### Your goal
Across the listing below, how many lines hold "agent"? Reply with the number by itself.

*** Material provided ***

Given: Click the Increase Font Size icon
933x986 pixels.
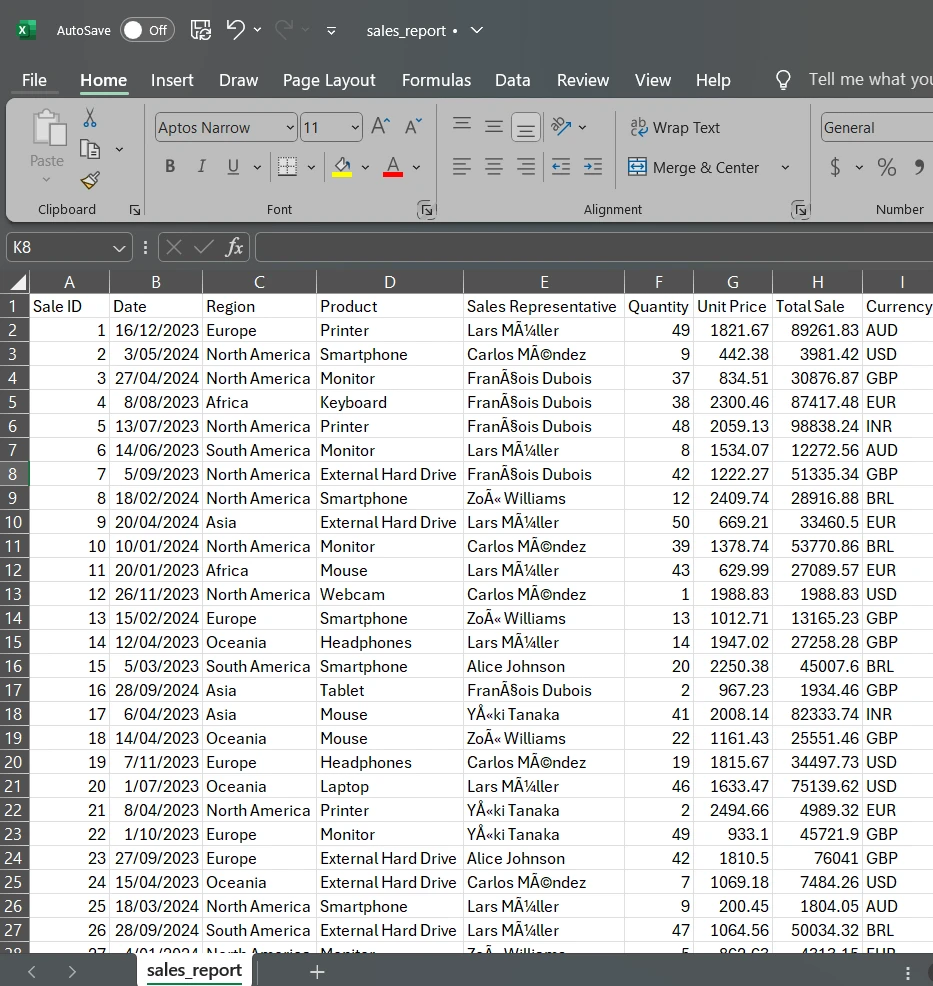Looking at the screenshot, I should point(380,127).
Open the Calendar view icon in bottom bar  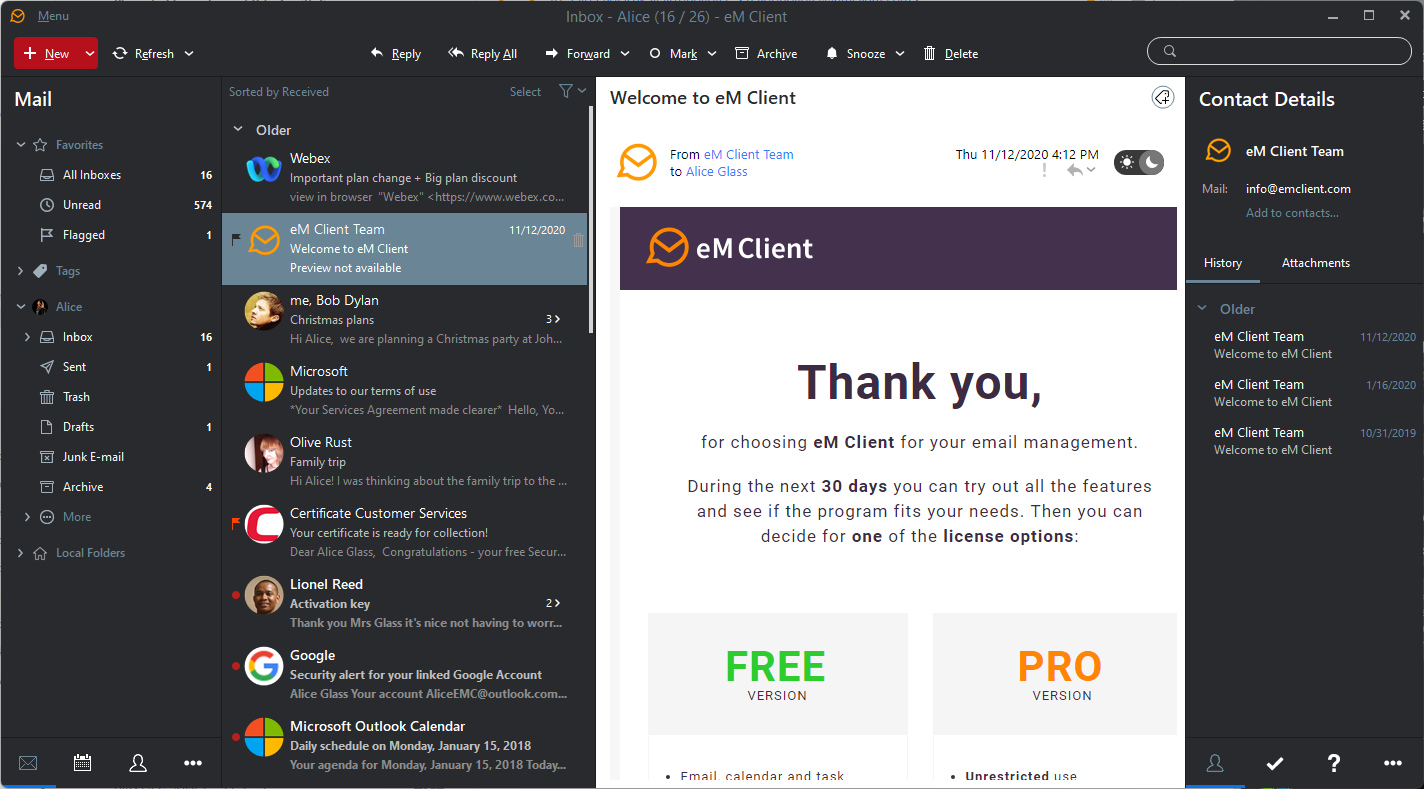pyautogui.click(x=83, y=763)
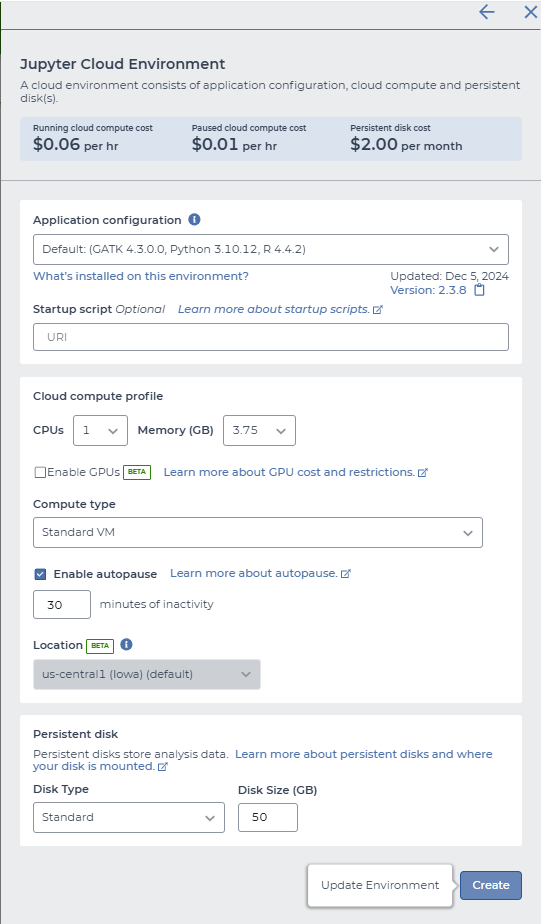Click the Disk Size (GB) field
Viewport: 541px width, 924px height.
[268, 817]
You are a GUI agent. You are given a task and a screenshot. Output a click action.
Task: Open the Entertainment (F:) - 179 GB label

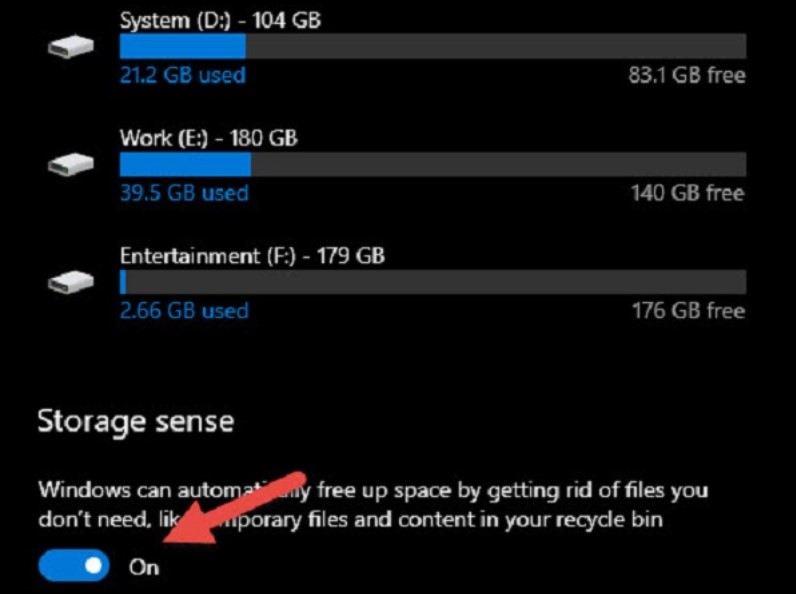click(252, 256)
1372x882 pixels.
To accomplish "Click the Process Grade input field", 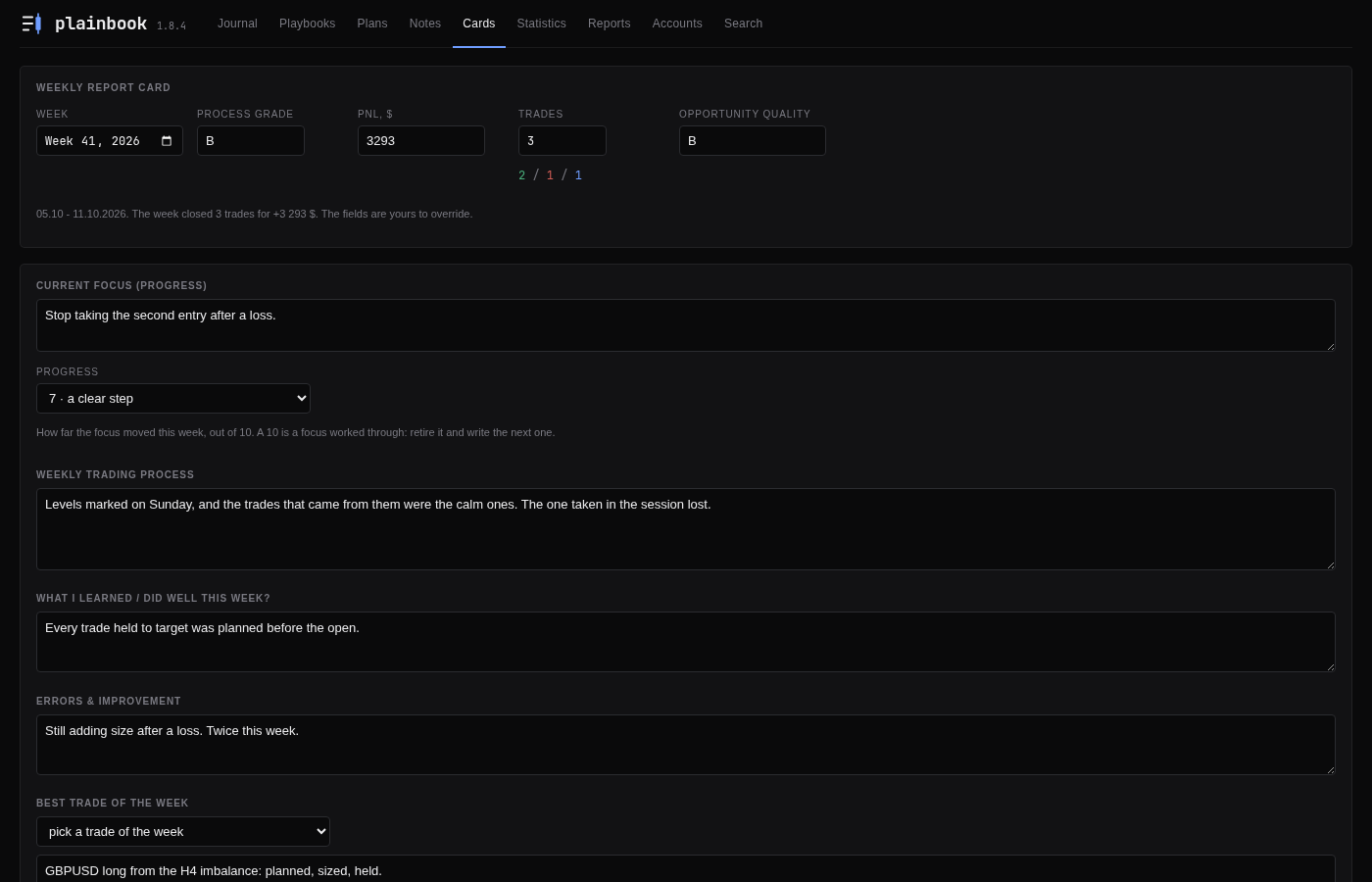I will [251, 141].
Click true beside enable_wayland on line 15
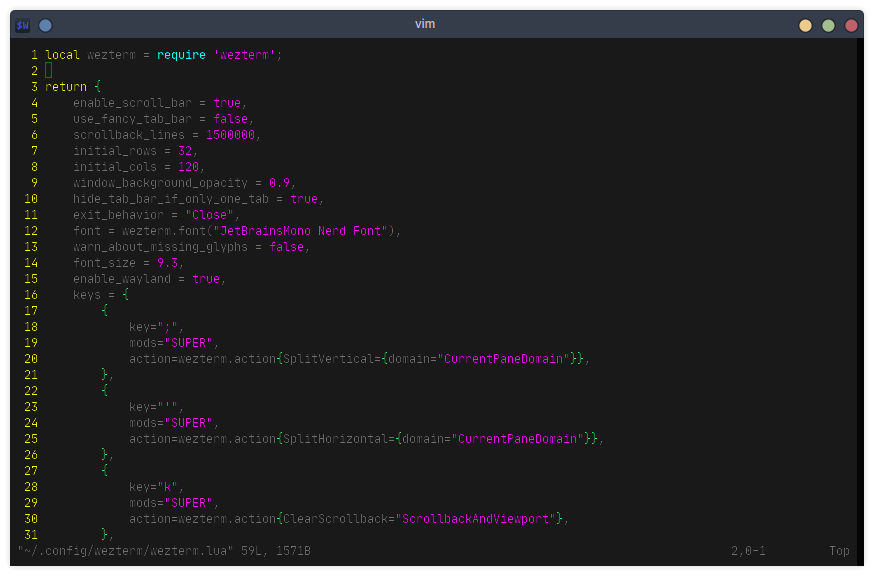This screenshot has width=874, height=576. [205, 278]
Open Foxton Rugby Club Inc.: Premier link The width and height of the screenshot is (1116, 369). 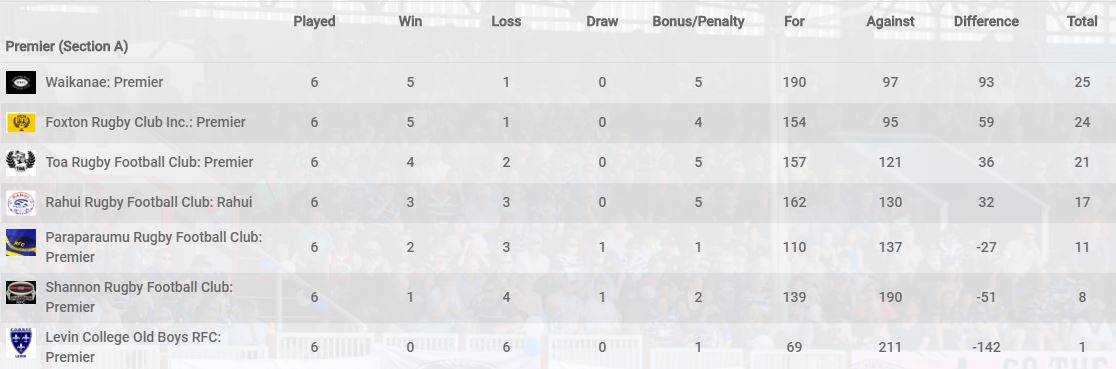145,122
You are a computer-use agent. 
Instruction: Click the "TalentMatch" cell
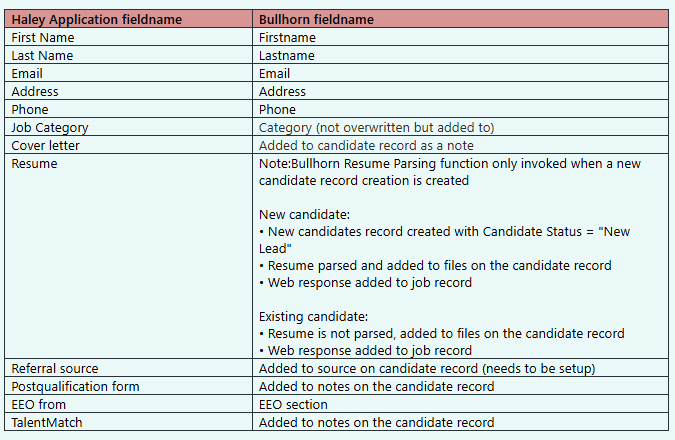(x=46, y=422)
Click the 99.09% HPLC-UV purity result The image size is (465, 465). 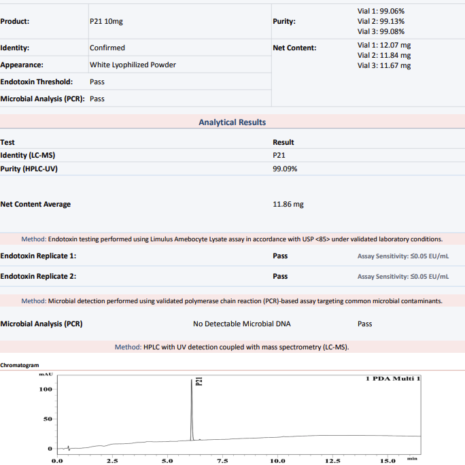coord(285,169)
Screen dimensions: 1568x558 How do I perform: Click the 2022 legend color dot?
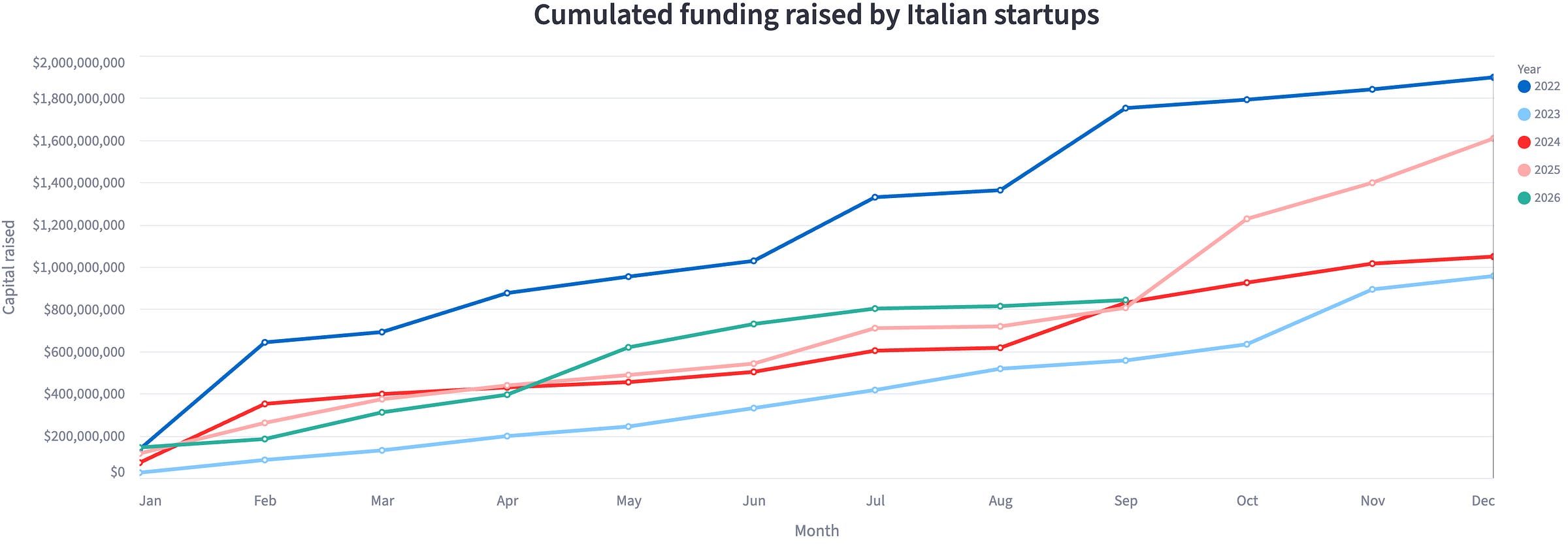pos(1524,86)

*** End of Material provided ***

### Output for this task
2